[upofadown]

>How about not storing any information at all?

That wouldn't work for groups. Abusers could then destroy the groups with impunity for the purpose of censorship. Telegram is mostly about groups. Telegram is often used for activism.

Signal claims to not store data about who is talking to who. That doesn't mean that they don't. If they were, say, a secret subsidiary of the CIA they would act exactly as they are acting now. In general you can't trust the providers of these sorts of things. See Crypto AG...

[DownGoat]

To some degree you can trust them, as data request to Signal have been through the court systems which is public. You can actually look up and see what data they have turned over after receiving court orders to do so.

[globalise83]

Would a secret CIA subsidiary hand over data for a routine civilian court request? If anything not doing so would make their covert surveillance tool even more trustworthy and effective.

[gzer0]

The only information Signal can provide is [1]:

  * Time of account creation 
  * Date of the account’s last connection to Signal servers. 

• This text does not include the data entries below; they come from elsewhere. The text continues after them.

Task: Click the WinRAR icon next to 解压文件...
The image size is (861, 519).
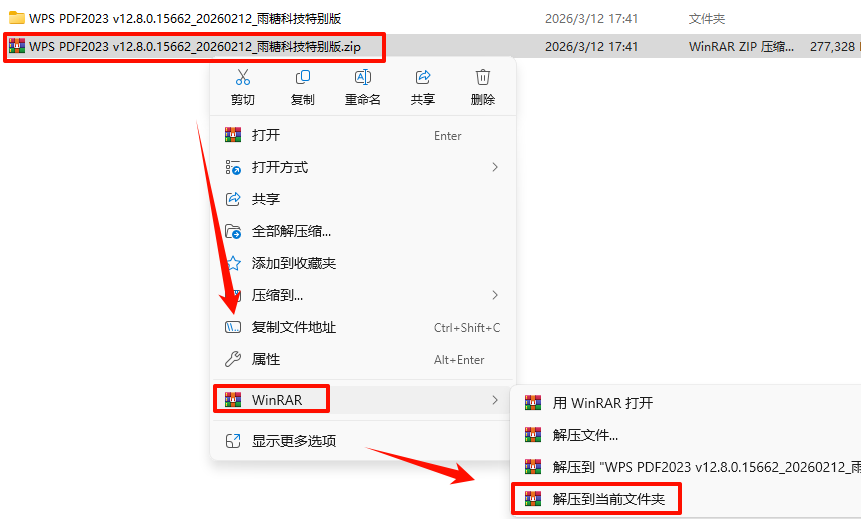Action: [533, 435]
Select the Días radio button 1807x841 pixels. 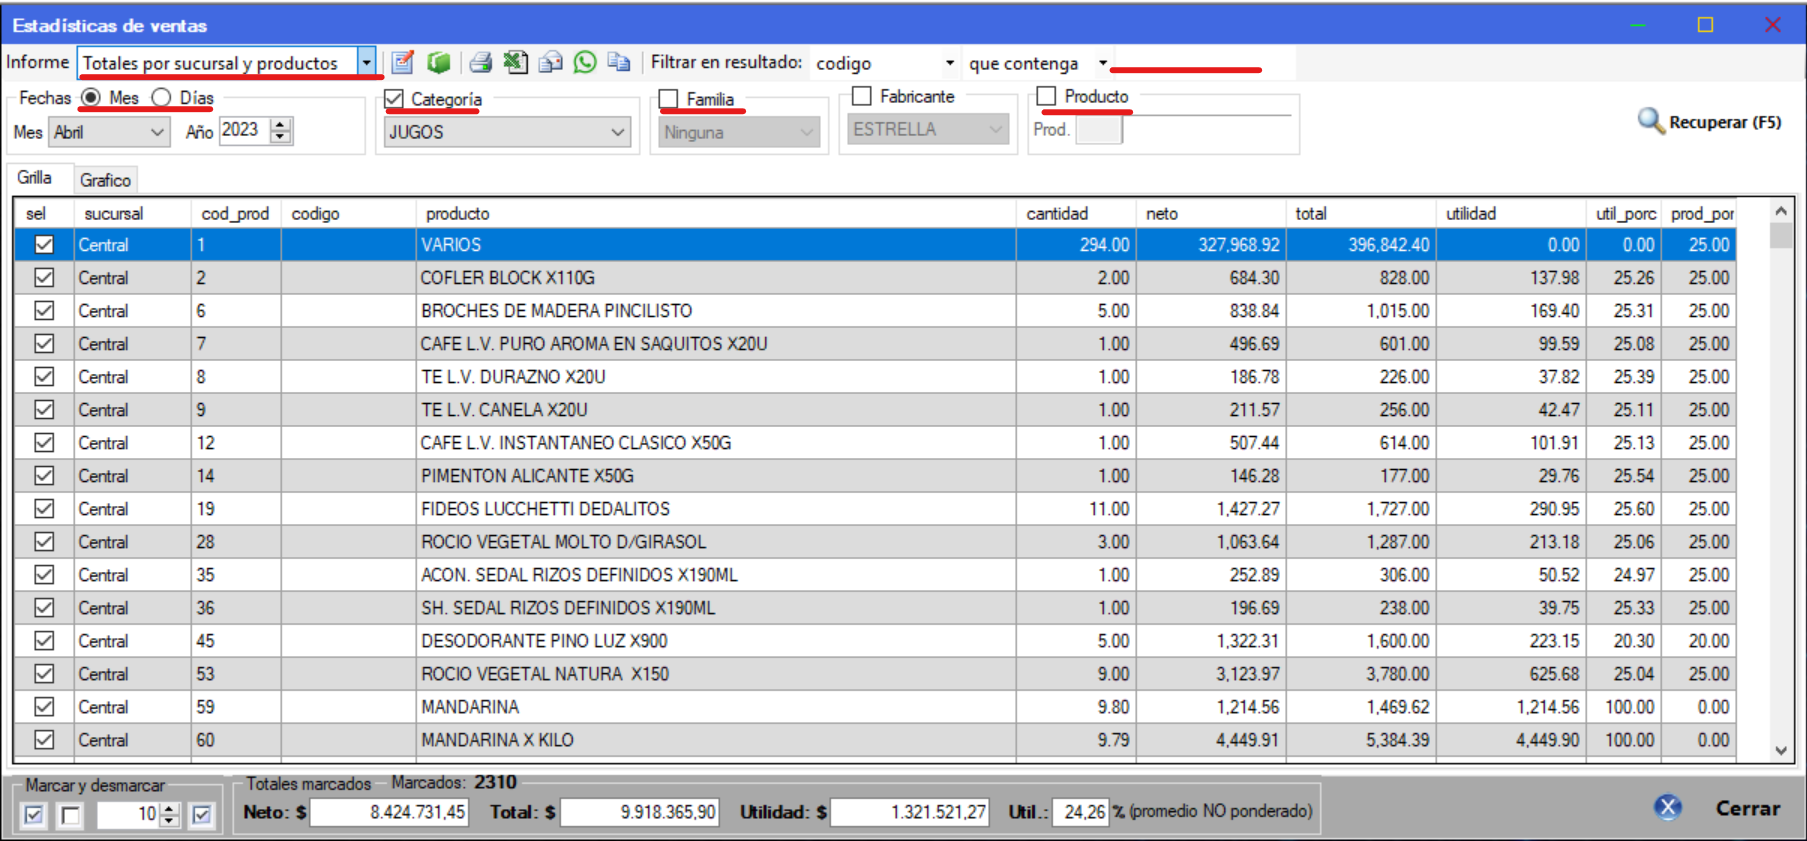pos(162,98)

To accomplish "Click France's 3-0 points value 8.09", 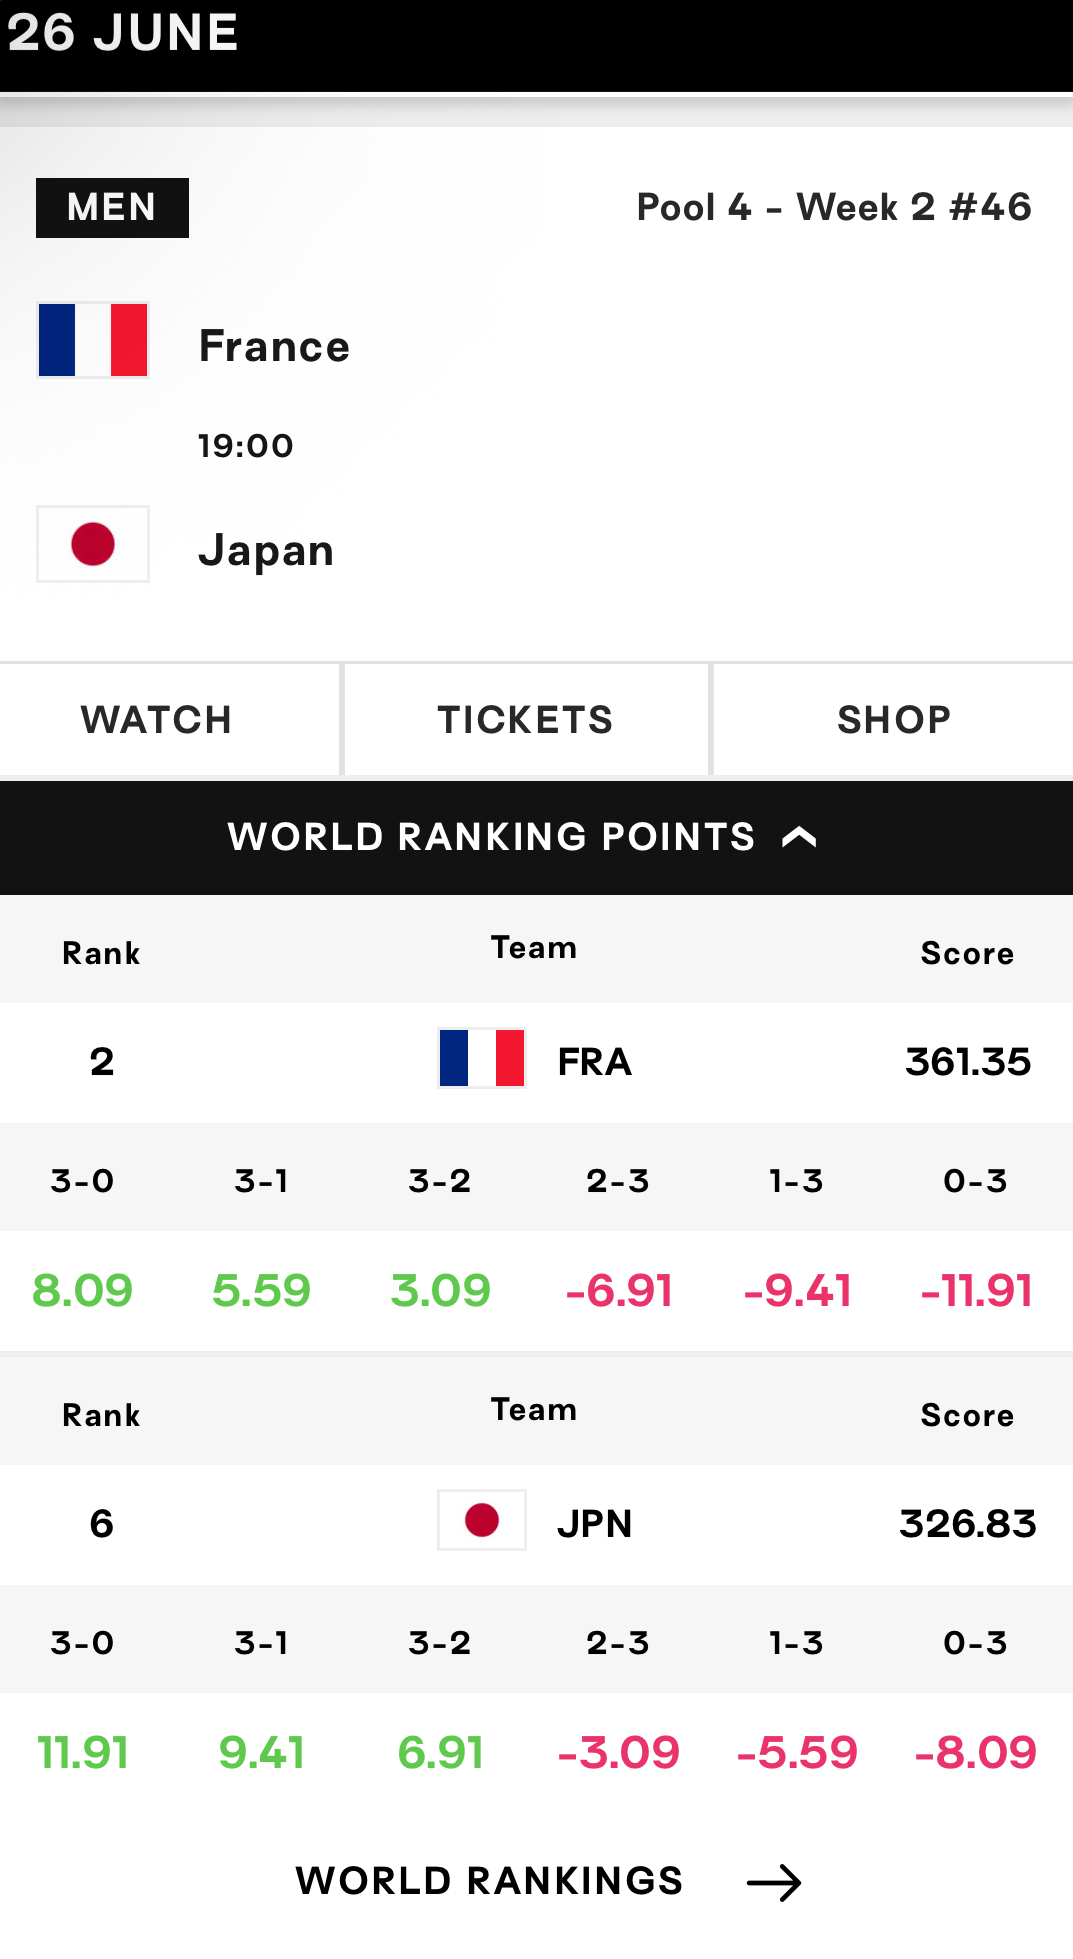I will [82, 1291].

That is all. If you want, the link below is the grand jury subpoena for Signal user data, Central District of California, in full.

[1] https://signal.org/bigbrother/cd-california-grand-jury/

[globalise83]

That's my point, if Signal were a CIA front with some kind of secret backdoor, it would probably not reveal that in response to a request from a Central District of California grand jury.

[Canada]

The signal code is public and has been widely reviewed. We know full well what the server knows regardless of what they say.

[hunter2_]

Suppose an update is rolled out in app stores, and many people update to it. Suppose this new version contains surveillance instead of matching the published/reviewed code. Won't there be some substantial period of time during which many messages can be stolen before somebody eventually goes on twitter to say "hmm, wireshark shows more data than I'd expect" and/or "hmm, I can't get the source to build quite like the store's new apk"?

[Canada]

Then we're screwed. All mainstream applications running on modern general purpose computers are vulnerable to this.

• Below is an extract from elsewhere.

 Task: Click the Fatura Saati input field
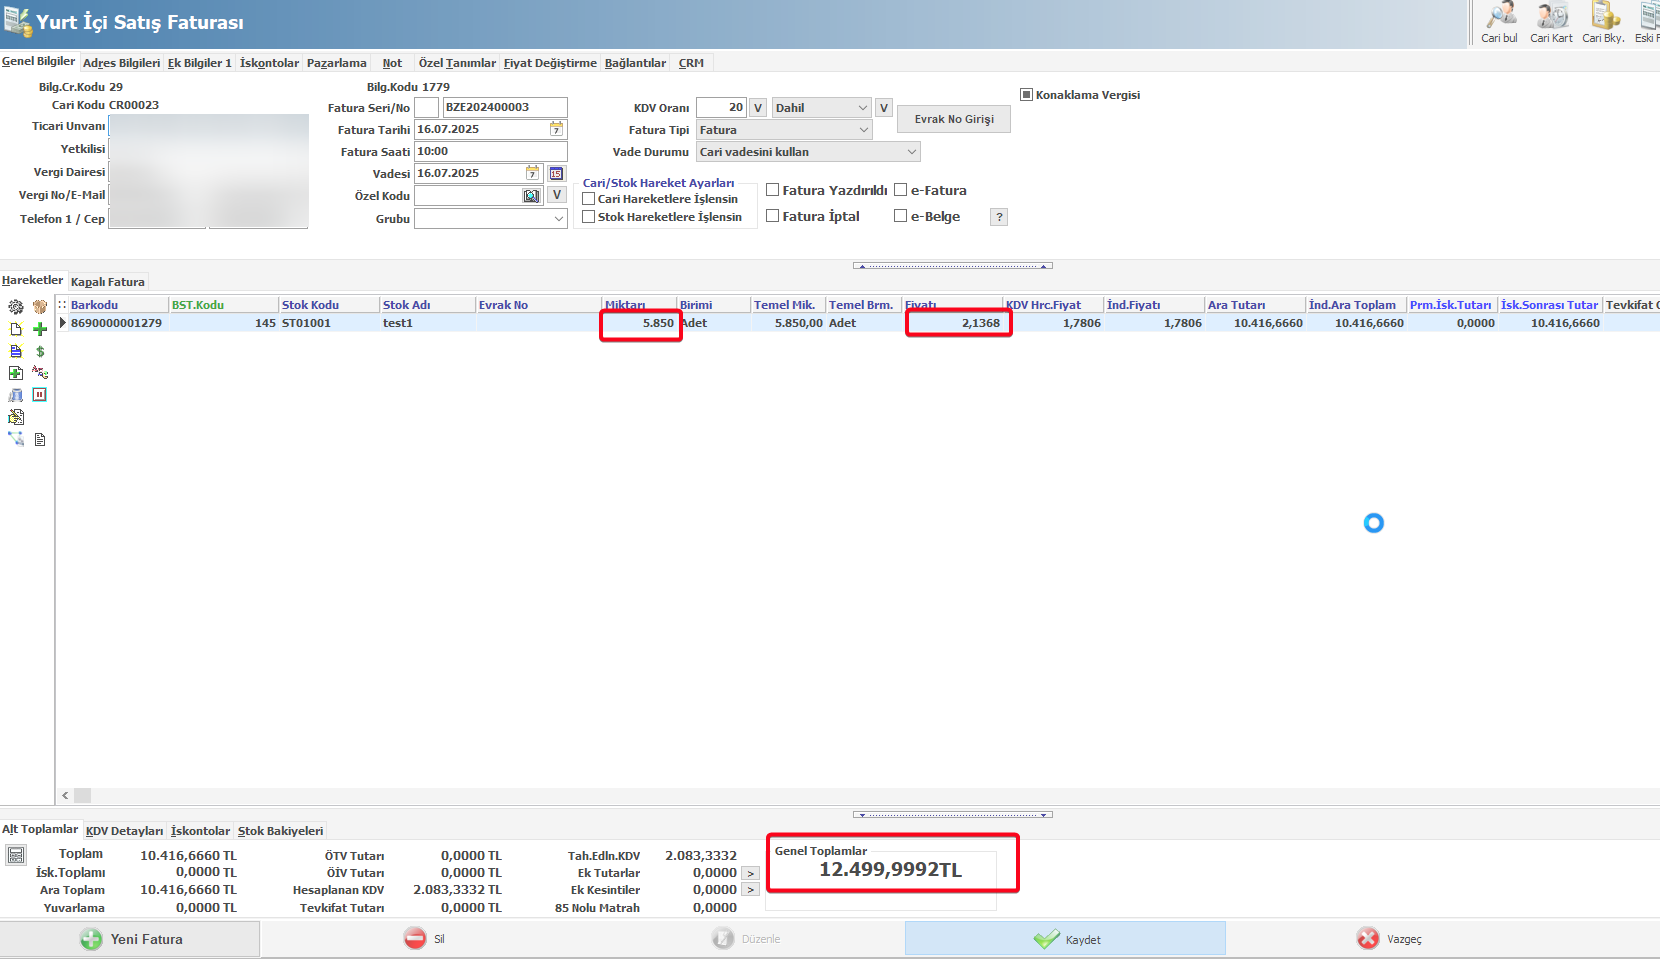(x=490, y=152)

You don't like that? Stop busting their balls and produce an alternative operating system and application update framework which is not vulnerable.

[upofadown]

That means the end to end encryption (if you verify your identities) works. It says nothing about how much meta data Signal collects.

[Canada]

We know exactly how much metadata can be collected. You can just look at how the official client works. You can reverse engineer what the server has to do. This not a matter of uncertainty. Signal doesn't mention the collection of the push messaging device IDs explicitly. But that ID doesn't yield a government level adversary any advantage that they don't already have from knowing the phone number, so it doesn't matter. Contact intersection can be logged, then pre-imaged. We can't know. But we already know it can because we know how the clients work. That's it.

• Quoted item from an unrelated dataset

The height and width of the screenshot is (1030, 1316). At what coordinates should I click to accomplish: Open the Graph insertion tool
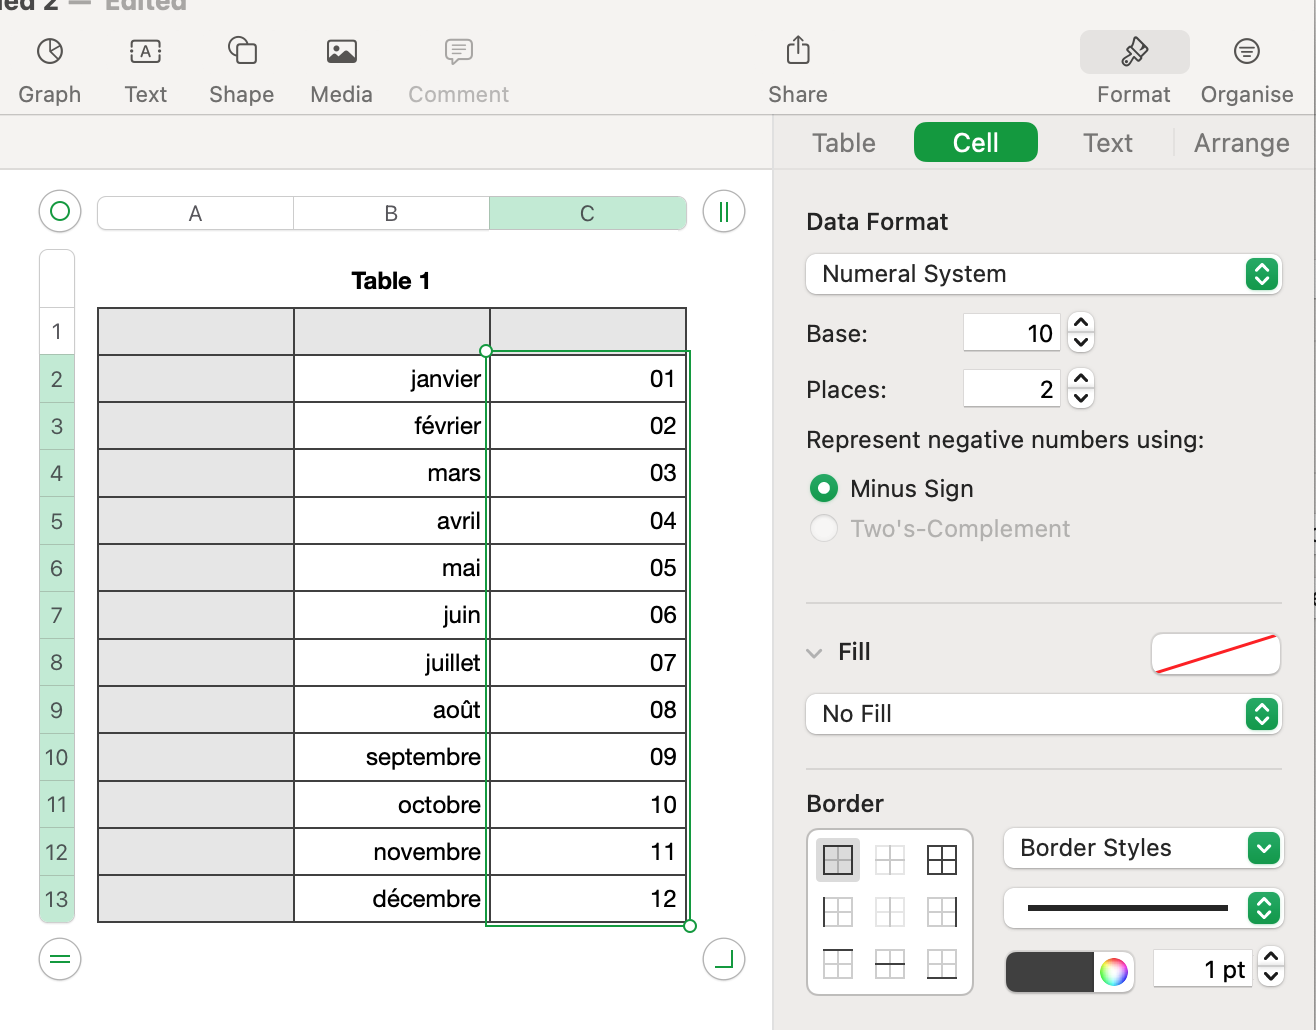pyautogui.click(x=49, y=67)
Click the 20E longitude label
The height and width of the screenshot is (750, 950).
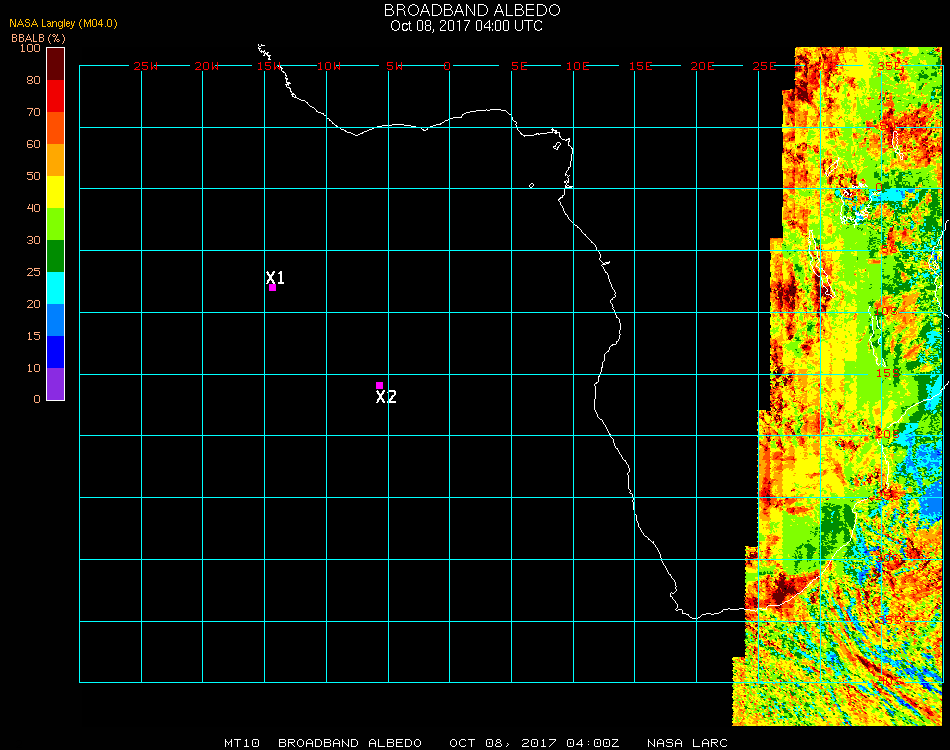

Signal doesn't claim cryptographic security against that metadata collection, but then there isn't currently any working system that can make such a claim, so why bust their balls over it?

[zelphirkalt]

That is at least an indication, but unfortunately not a proof. They could run modified versions on their servers, if they wanted.

[Canada]

No, it simply does not matter what modified version of their server they run. We know what the clients do, and we know what the servers can log. This is a fact as sure as day follows night, and that an apple will fall to the ground when dropped. It isn't even debatable. Your comment is incorrect, full stop.